** ENTRIES SHOWN **
———

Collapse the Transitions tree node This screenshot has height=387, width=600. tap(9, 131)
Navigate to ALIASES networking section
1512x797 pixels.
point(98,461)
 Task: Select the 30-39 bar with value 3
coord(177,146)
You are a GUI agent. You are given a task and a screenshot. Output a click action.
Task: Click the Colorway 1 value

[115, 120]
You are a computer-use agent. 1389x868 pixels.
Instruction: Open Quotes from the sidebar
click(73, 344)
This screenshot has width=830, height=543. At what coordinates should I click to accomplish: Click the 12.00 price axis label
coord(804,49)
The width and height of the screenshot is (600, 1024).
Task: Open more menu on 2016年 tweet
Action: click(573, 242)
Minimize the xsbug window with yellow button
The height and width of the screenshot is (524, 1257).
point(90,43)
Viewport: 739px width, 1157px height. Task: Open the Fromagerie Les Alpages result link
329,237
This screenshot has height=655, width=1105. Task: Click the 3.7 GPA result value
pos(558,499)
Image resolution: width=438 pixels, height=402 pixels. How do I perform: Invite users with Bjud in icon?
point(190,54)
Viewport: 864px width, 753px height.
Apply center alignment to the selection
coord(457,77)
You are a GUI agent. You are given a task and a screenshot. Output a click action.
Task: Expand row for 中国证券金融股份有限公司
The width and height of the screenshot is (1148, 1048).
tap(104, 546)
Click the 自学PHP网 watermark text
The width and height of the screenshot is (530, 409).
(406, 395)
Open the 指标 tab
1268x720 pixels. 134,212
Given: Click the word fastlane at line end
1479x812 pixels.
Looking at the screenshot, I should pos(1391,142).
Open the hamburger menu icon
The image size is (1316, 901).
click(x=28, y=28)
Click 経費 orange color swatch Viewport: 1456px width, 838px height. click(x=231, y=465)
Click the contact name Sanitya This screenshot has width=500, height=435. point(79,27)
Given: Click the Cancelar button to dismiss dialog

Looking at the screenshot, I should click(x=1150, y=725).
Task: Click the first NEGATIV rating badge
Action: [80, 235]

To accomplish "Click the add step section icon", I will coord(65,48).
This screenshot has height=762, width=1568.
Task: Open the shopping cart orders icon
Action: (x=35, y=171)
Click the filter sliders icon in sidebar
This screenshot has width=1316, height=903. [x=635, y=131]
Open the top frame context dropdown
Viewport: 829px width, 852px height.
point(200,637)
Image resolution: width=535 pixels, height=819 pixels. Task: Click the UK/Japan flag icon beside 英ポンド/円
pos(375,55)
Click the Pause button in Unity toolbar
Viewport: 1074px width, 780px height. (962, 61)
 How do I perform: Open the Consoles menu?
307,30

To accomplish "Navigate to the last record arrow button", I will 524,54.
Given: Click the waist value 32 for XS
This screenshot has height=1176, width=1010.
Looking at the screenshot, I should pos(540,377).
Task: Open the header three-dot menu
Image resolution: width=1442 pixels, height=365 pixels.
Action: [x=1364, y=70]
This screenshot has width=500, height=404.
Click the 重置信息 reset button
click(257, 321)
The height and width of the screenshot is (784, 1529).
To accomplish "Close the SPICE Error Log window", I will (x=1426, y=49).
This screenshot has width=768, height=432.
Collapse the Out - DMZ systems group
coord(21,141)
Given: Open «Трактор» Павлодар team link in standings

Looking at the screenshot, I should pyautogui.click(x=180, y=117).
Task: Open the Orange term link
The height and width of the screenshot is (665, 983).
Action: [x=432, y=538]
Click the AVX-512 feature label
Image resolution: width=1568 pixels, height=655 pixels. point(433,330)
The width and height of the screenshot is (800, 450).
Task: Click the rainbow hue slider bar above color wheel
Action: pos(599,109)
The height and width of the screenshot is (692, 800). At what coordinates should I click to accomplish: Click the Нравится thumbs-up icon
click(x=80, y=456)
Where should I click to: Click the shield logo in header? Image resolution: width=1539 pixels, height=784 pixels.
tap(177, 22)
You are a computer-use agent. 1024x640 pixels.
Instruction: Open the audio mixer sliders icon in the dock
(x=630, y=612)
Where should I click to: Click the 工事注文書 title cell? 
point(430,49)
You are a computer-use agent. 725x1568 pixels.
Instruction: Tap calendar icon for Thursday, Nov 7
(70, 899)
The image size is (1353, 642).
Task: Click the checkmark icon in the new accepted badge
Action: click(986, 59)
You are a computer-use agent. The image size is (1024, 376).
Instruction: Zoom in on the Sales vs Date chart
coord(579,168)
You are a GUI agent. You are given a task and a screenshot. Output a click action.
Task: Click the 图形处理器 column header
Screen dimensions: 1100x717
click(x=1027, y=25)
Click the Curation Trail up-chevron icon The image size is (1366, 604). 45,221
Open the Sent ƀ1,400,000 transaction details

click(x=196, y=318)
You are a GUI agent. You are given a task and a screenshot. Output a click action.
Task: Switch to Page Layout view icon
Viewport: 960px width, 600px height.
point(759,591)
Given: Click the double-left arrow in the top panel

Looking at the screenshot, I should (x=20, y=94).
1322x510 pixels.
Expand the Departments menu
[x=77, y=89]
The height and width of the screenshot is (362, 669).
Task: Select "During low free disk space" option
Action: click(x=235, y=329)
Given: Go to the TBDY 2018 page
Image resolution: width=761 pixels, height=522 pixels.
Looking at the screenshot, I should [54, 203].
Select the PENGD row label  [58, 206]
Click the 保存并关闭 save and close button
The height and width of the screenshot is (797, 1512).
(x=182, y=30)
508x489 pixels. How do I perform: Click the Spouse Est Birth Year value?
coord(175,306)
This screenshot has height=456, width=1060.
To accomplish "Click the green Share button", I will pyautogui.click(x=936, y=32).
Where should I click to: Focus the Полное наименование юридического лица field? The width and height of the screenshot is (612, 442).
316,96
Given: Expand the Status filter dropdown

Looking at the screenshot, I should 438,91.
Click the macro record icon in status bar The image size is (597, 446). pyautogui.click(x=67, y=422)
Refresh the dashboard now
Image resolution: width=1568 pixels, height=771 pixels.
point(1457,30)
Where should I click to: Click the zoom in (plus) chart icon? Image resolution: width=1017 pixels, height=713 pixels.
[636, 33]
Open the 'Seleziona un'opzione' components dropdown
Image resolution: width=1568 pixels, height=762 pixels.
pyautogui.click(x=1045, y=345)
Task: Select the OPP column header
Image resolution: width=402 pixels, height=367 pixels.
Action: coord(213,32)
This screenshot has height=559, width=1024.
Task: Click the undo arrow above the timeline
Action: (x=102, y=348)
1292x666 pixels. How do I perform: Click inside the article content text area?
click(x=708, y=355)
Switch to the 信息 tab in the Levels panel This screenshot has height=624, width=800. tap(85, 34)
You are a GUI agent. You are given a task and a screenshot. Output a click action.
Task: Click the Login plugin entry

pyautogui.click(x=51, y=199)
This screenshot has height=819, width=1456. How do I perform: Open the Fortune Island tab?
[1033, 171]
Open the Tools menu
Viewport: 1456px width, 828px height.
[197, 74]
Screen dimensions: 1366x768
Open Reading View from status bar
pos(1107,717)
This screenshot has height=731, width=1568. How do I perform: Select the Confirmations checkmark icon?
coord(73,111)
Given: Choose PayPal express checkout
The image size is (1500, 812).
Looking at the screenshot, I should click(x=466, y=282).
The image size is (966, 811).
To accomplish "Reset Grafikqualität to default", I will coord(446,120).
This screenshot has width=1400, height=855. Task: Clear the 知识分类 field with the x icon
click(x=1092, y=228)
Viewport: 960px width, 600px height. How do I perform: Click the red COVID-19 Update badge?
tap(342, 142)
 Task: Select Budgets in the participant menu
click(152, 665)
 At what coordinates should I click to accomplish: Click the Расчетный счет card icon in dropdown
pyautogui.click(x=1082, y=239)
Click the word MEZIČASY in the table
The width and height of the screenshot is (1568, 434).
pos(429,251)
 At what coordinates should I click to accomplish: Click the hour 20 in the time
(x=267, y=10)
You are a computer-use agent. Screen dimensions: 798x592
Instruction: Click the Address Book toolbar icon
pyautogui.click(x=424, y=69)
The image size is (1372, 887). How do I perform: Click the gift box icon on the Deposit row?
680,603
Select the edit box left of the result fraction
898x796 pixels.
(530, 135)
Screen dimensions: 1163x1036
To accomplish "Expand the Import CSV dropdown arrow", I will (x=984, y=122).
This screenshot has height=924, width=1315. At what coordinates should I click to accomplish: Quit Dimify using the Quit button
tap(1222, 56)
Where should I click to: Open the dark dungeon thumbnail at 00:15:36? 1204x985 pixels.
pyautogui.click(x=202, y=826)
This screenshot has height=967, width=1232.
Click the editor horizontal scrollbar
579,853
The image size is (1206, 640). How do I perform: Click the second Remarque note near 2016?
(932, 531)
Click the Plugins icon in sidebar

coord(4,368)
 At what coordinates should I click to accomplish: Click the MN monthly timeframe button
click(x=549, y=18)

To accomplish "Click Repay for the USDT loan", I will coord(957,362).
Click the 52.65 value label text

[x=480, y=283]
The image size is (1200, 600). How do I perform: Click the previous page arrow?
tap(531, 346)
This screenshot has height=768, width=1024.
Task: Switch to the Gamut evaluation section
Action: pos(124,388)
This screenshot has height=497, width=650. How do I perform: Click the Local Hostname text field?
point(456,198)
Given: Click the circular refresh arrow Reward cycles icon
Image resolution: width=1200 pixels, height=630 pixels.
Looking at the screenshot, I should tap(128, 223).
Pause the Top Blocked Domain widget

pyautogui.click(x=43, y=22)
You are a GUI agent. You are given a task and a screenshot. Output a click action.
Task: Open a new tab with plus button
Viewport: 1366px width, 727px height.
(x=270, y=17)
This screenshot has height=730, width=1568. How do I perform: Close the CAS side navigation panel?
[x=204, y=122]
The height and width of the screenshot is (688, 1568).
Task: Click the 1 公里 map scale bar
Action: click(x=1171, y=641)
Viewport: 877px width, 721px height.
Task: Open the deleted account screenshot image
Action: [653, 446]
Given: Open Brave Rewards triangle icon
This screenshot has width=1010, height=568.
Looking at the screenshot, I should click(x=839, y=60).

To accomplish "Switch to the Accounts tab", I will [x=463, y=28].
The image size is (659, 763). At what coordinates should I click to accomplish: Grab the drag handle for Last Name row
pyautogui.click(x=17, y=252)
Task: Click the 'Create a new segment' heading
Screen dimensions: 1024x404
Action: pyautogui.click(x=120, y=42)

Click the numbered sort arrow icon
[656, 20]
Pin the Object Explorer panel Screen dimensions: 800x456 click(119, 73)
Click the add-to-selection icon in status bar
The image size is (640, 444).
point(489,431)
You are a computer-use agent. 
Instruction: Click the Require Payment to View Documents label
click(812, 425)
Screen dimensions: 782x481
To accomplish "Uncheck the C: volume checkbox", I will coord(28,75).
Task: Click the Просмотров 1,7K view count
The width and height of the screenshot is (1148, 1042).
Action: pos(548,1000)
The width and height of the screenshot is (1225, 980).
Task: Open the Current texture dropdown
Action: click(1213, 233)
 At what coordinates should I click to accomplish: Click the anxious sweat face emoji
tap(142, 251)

———

Count the lines in the records above that contain the string "dimensions" and give only the number.

7